だから家族もグレーゴルだとは認識している。
虫なのに、二足歩行を頑張っていて。
でもね、目の前に現れたのは人間の姿ではなく、大きな虫でみんな大パニック。
上司の支配人をも、その姿で追いかけようとしてしまいます。
その後には、父親が「シッシッ」とグレーゴルの部屋に引き戻すのです。
この頃には言葉が完全に通じなくなっている感じ。
でも、グレーゴルには人間の言葉が分かっているのです。
発せなくなっているだけで。
でも発そうともしなくなっていくところがまた描写として描かれていて、
それが何とも虫たらしめている?というか。
本当に「虫化」してしまうのです。
虫に感情をもたせたらこんな感じなのかもな、と思ってしまうほど。
二足歩行ではなく、四つん這いになると歩きやすい。
パニックになると、這いまわる。
でも壁や天井にまで行くと、世話をしてくれる妹に恐怖を与えるだろうからと、
それは人前ではしない。
妹は世話をしてくれるんだけど、
見るのも嫌そうだから麻布で上手に自分の体を覆ってみたり。
ともすると、優しさとも言えるこれらの行為ですが、
『人間』からすると、ただの虫なのには変わりなくって。
妹は初めは食べ物は何を食べるかなどと、考えているのですが
(でもそれも、虫だから腐ったものがいいかとか..)、
家計が苦しくなってきて、ホントにゾンザイな扱いになっていくのです。
なにせ、虫になってしまったグレーゴルが一家の収入の中心だったのですから。
リンゴ事件
普段、世話役は妹なのに、
母親が「息子ですもの」と頑張って、グレーゴルの部屋に入ったのです。
そして、グレーゴルの部屋にある家具やらを片付けようと。
グレーゴルは確かに、這うのには、家具があると邪魔だと最初は思うのですが、
思い出のものがたくさんある自分の部屋。
全部なくされては本当に自分でなくなってしまう..でも執着はない…
みたいなことが書かれていて。(ここは虫っぽい)
それでも、とある絵画だけは残したいと、普段は寝椅子の下に隠れているのに、
壁にかけてあるその絵画を覆うようにして守ります。
そしたら、それを見た母親は気絶してしまって。
え?気絶…実の母親なのに…
と思うかもしれませんが、どこからどう見ても虫なのです。
しかもこの母親、
初めてグレーゴルの変わり果てた姿を見た時も「助けてぇ」と騒いでおります..
相当、虫がダメみたい…
この後、仕事から帰って来た父親は、母が気絶しているのを知り、妹に詳細も聞かずに、
グレーゴルにリンゴを投げつけ、背中にめり込ませてしまいます。
これでだいぶグレーゴルは衰弱してしまうのです。
物語は終盤…
家計が苦しいので、3人の下宿人を家に招き入れるのですが、
妹がある日、バイオリンを演奏します。
グレーゴルが人間だった頃に、彼は妹のバイオリンを応援していました。
お金をかけて、しっかりしたところに行かせてやろうと。
3人の下宿人はバイオリンを眠そうに聴いています。
リンゴ事件の後、家族はグレーゴルの部屋を開けたままにすることも多くなりました。
以前はしっかり閉めていたのに。
妹のバイオリンを聴きつけて、グレーゴルはリンゴ事件後、たいそう衰弱してしまいましたが、
のろのろとバイオリンの音に引き付けられて、3人の下宿人の前に姿を現してしまいます。

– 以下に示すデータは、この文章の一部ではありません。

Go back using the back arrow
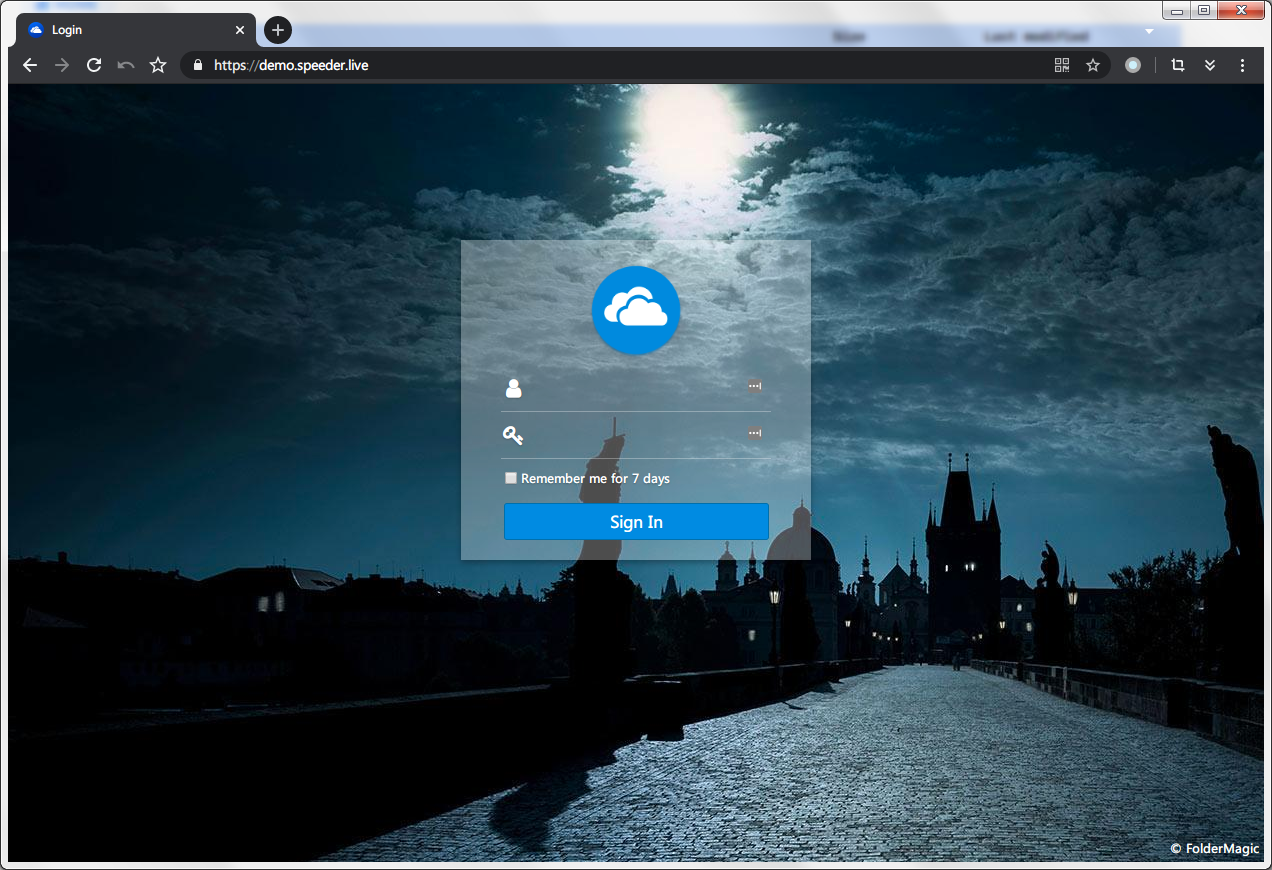The image size is (1272, 870). coord(30,65)
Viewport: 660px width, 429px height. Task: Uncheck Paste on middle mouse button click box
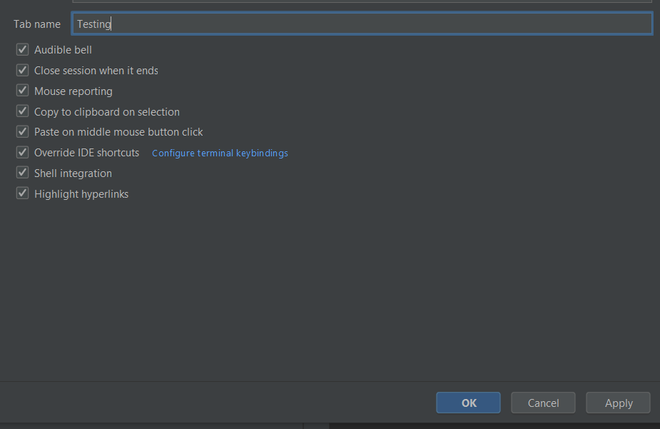(x=23, y=132)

こういう理性がきかないところも虫っぽくなっていますよね。
下宿人たちは出ていくと言い出し、家族は「グレーゴルともう一緒には住めない」と話し合う。
自分の部屋にやっとの思いで戻れたグレーゴルはここ数日、
何も食べれなかったこともあり、衰弱でとうとう死んでしまうのです。
えッッ!!!!!
衝撃ですよね。
ハッピーエンドにならないの!?
死んだ後も、下宿人3人と残された家族3人とが対比のように描かれていて、意味深。。
家族3人は涙は流しているみたいですが、
『虫』から解放されたその感情の方が中心に描かれていて、その描写がリアル。
まるで、介護から解放されたような、
でもその言葉では言い尽くせない、新しい言葉が必要なような感覚に陥ります。